Good morning. Today is Friday, May 24, 2013. Normally, I would be excited, but I have to work tomorrow, because our client is a retailer, and since they won’t be getting deliveries on Monday, they want deliveries on Saturday. 😛 On the positive side, I will be off Monday, and Tuesday should be more relaxed. After this weekend, we have 19 more days on this account.
We took a night off to just chill at the house last night. I was very tired, and Stephanie has worked out some new challenge ideas with the new club manager at 24 Hour Fitness, something a little more reasonable.
We have at least three friends who are currently in Moore, Oklahoma, helping with the relief efforts. One of them has posted pictures on Facebook. It has an eerie resemblance to New Orleans after Katrina. Just piles of rubble everywhere.
Please keep praying for these people, as well as those in Granbury, Texas, from the week before. We tend to forget about the one that happened earlier, focusing on the most recent tragedy. I know there is enough room for both in my prayers.
Today appears to be National Escargot Day. Really?? Snails??
(From Great Stories from History for Every Day)
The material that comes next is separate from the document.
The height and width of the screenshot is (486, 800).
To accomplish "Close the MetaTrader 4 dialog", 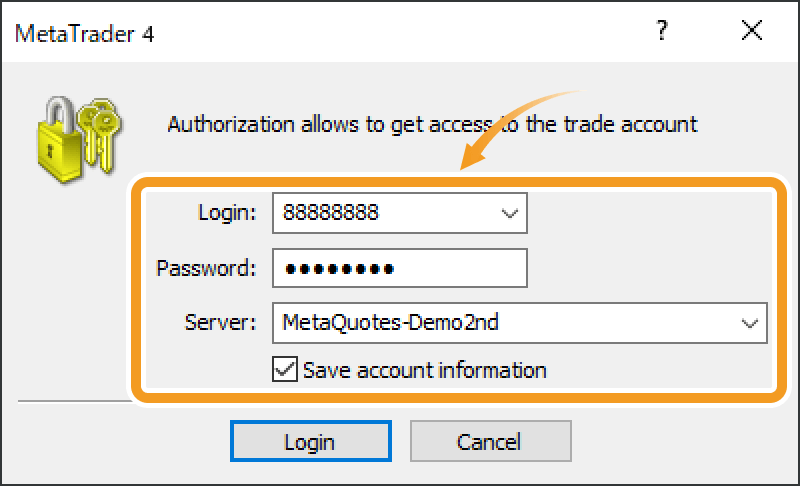I will tap(751, 31).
On this date in 1626, a Dutch-speaking German man named Peter Minuit, a “director of the Dutch West India Company’s North American colony,” made a trade with a local Native American tribe. He traded approximately “60 guilders’ worth of pots, pans, fish hooks, tools and cloth” for “a large island at the mouth of the Hudson River.” The island was named Manhattan Island, derived from the Algonquin name for “island of the hills.” Settlers were moved to the southern tip and the new town called New Amsterdam. American dollars did not exist at that time, so “the traditional tale that Minuit bought Manhattan for $24 is an anachronism.” In 1631, Minuit drowned in a hurrican on his way back to Holland, but New Amsterdam continued to flourish. However, in 1664, it was ceded to the British in the Second Anglo-Dutch War. The British renamed it New York.
Today’s birthday is Terry Scott Taylor, born on this date in 1950. Terry is the brains an front man behind my favorite group in the history of music, Daniel Amos. He also is part of a “Christian Supergroup” called The Lost Dogs, as well as another incarnation of Daniel Amos called The Swirling Eddies. He has been my very favorite songwriter since the early eighties, and I frequently refer to him as my “Christian music hero.” Here is a clip of my favorite Daniel Amos song, “I Love You #19.”
Honorable mentions go to Queen Victoria, 1819, H.B. Reese, 1879 (“Hey! You got your chocolate in my peanut butter!”), Roger Peterson, 1937 (Who is Roger Peterson? The pilot who flew the plane on “the day the music died” in 1959), Bob Dylan, 1941, and Patti LaBelle, 1944.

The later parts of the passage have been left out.